Assigned task –
Among the entries, how many lines hold the word "computer"? Respond with that number only.

Material provided –
|---|

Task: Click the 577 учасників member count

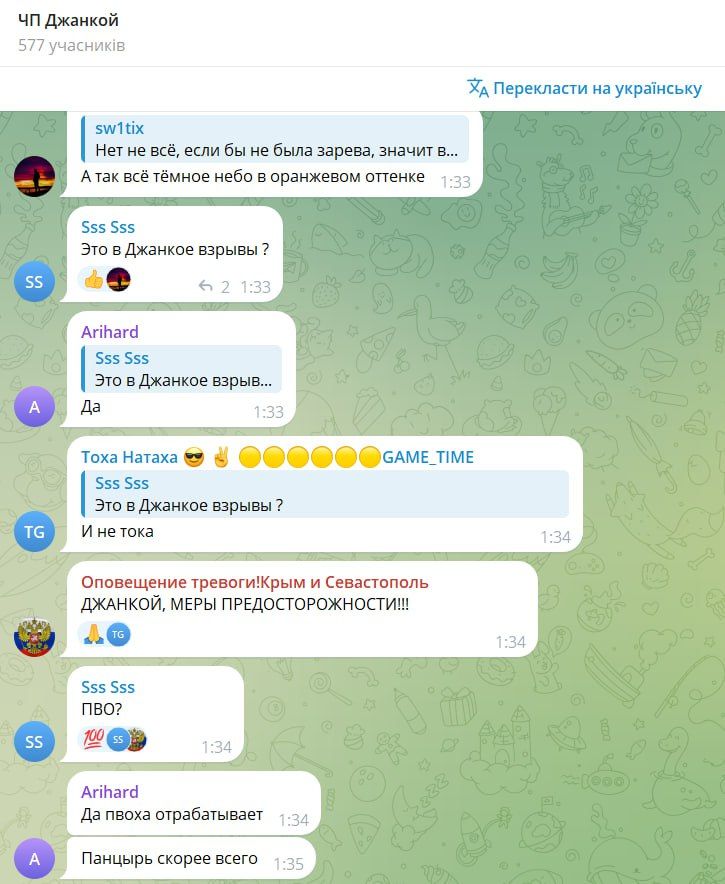Action: pos(72,45)
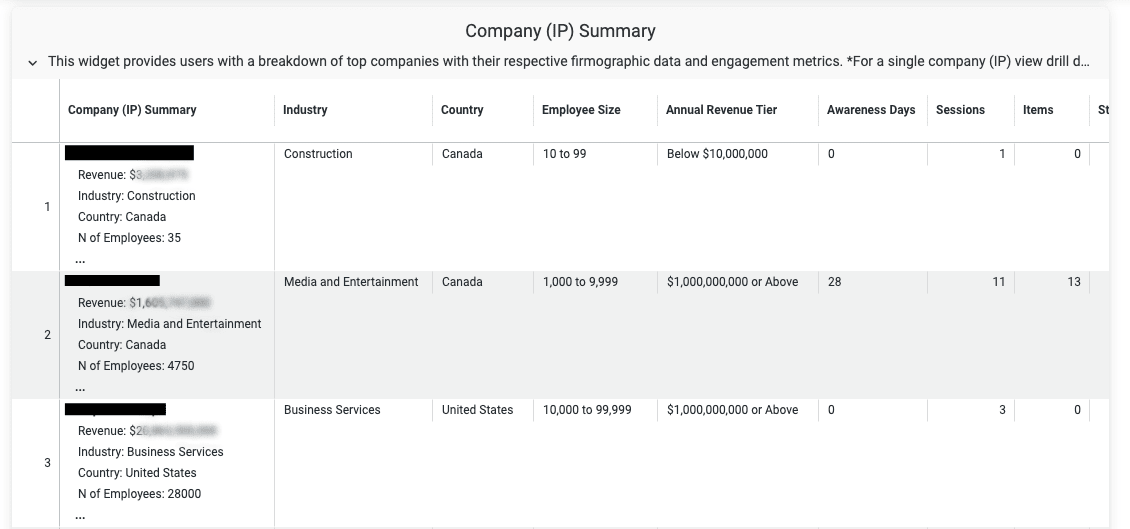Sort by Items column header

pos(1038,110)
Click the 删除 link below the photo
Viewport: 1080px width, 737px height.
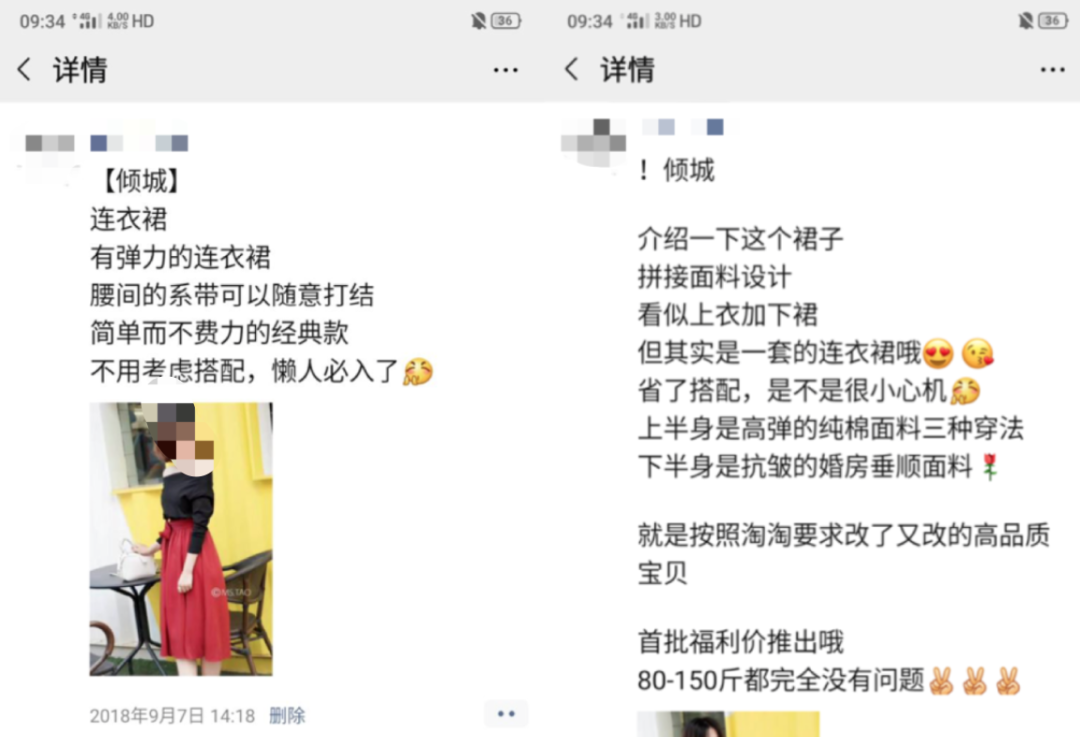pyautogui.click(x=287, y=716)
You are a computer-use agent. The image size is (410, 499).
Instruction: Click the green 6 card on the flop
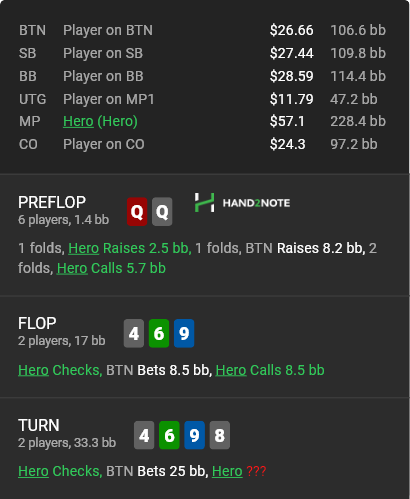point(159,333)
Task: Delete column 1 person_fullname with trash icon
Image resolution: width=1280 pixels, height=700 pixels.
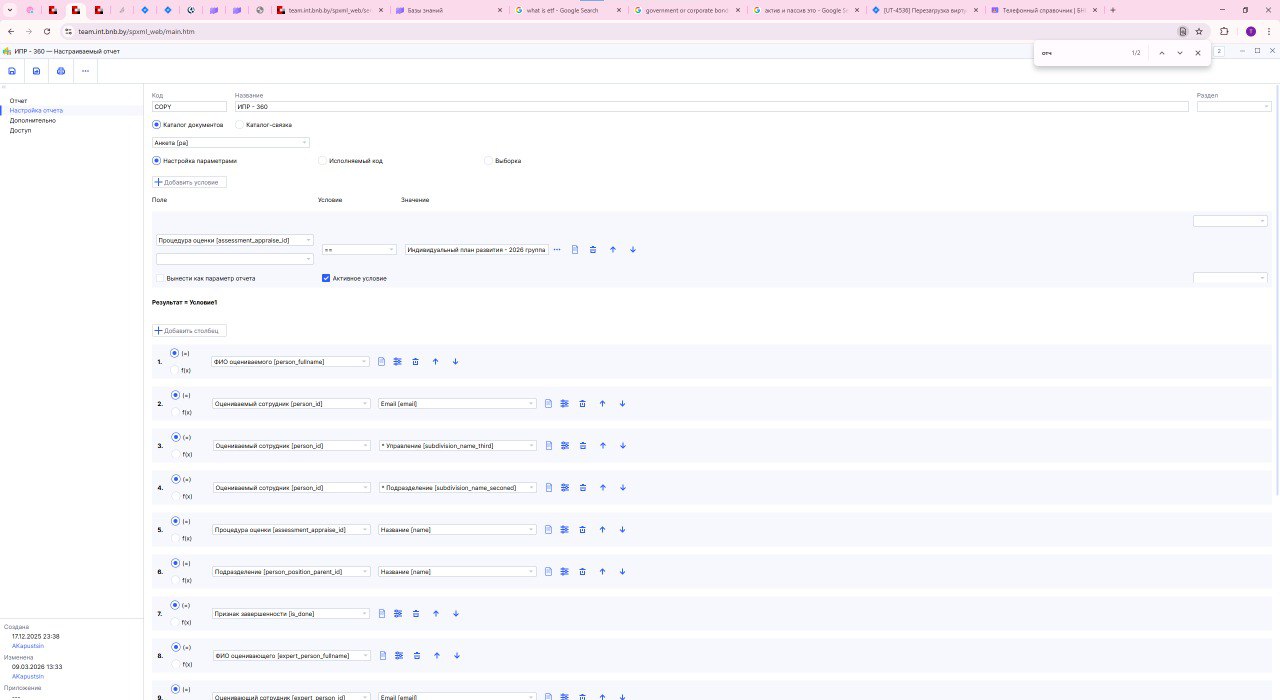Action: pos(416,362)
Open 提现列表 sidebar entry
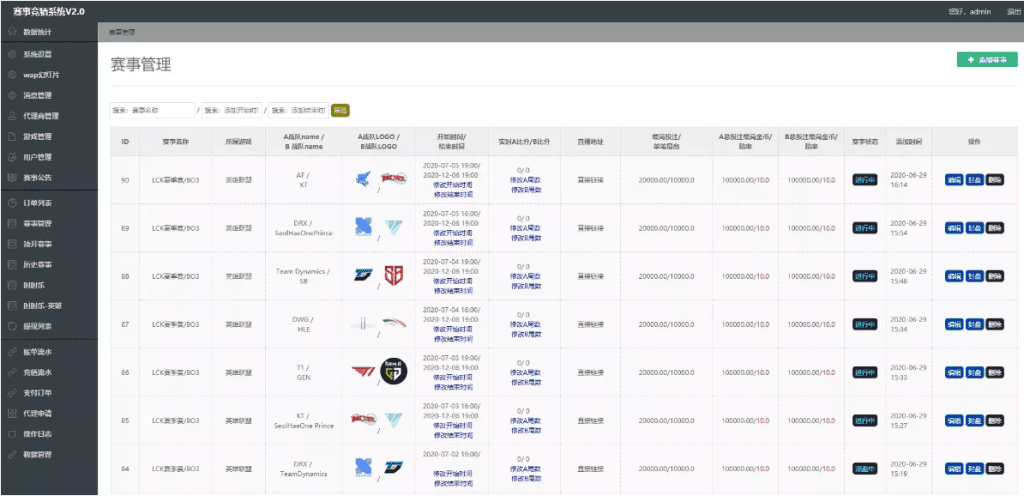Image resolution: width=1024 pixels, height=496 pixels. [39, 326]
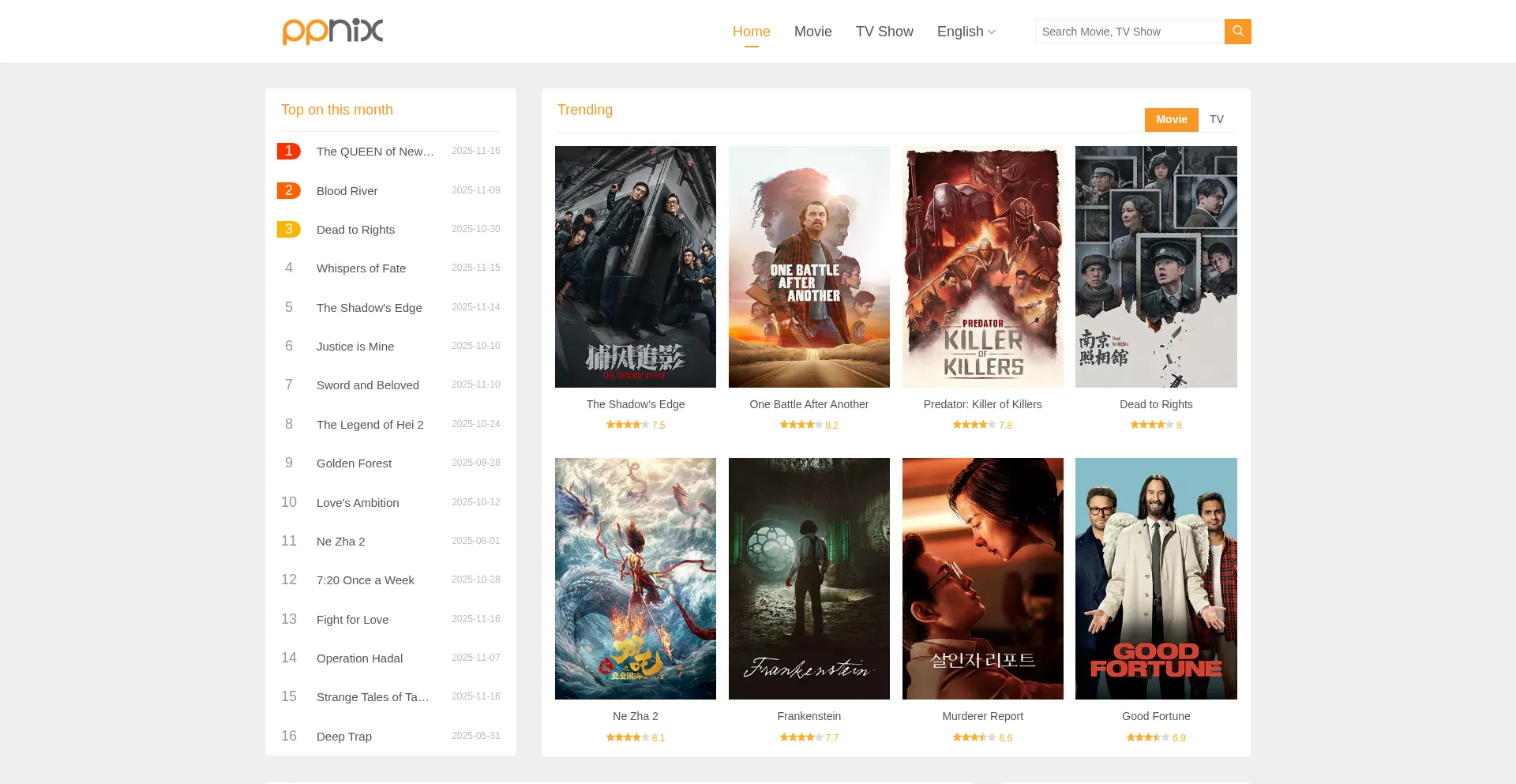Click the star rating under Frankenstein

(x=801, y=737)
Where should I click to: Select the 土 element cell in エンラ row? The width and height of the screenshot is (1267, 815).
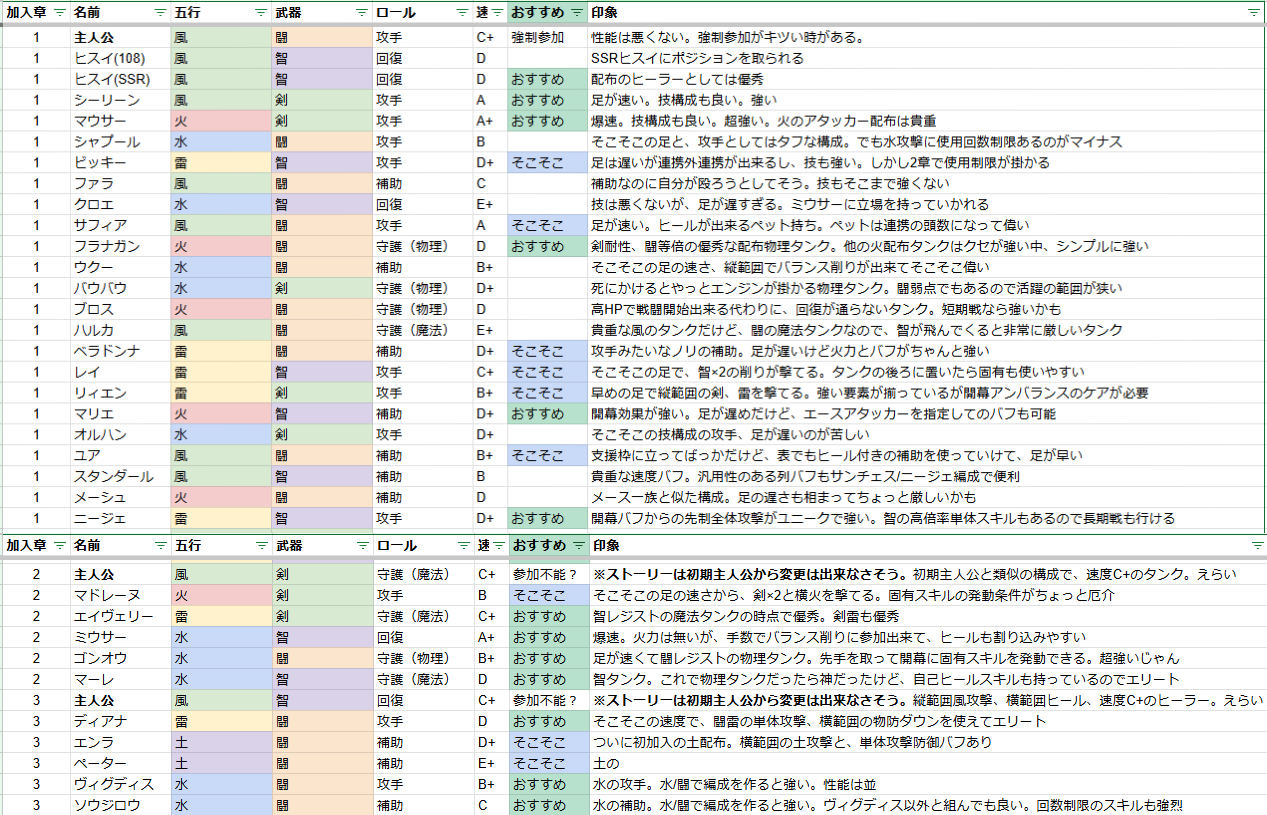coord(221,742)
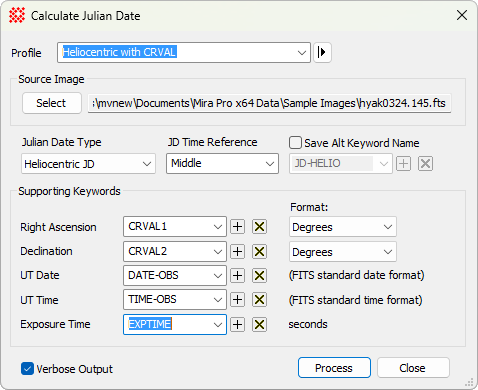478x390 pixels.
Task: Open the Profile dropdown list
Action: pyautogui.click(x=184, y=52)

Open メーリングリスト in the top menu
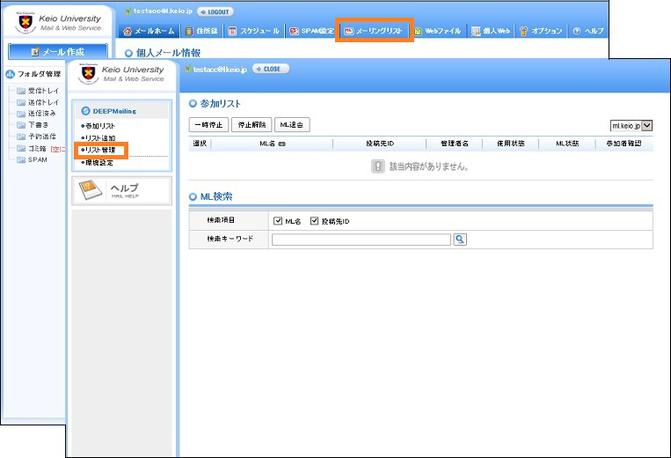[x=374, y=31]
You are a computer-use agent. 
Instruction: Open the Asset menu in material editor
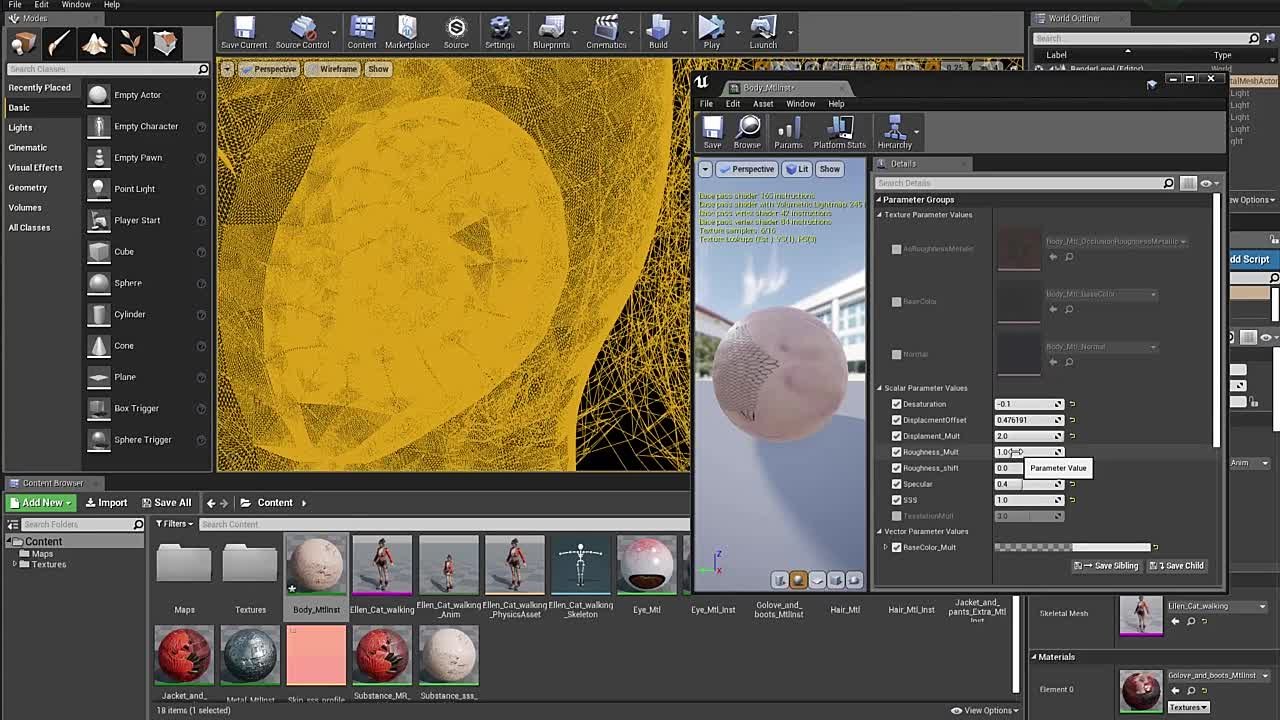click(763, 104)
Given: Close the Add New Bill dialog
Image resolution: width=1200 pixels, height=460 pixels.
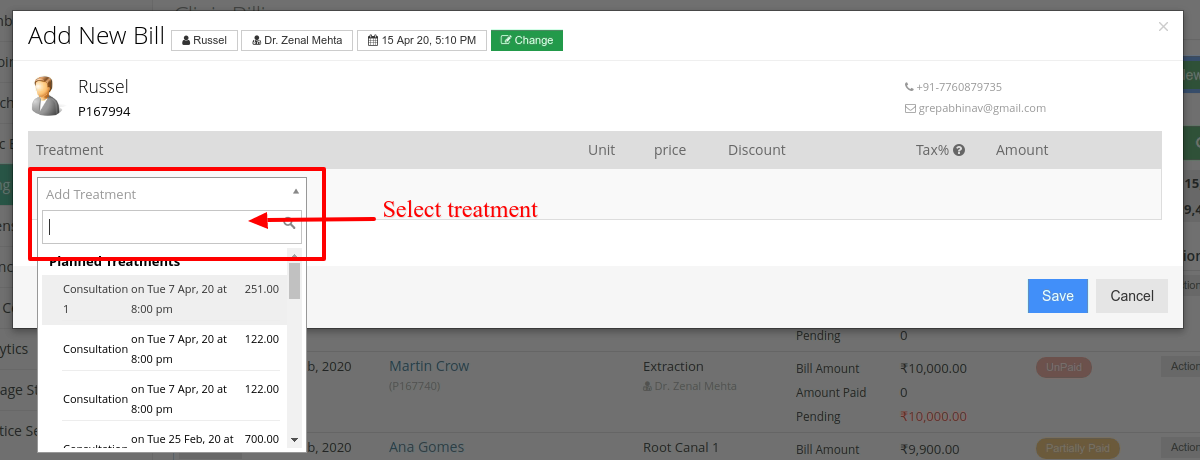Looking at the screenshot, I should tap(1163, 27).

|---|

Output below –
2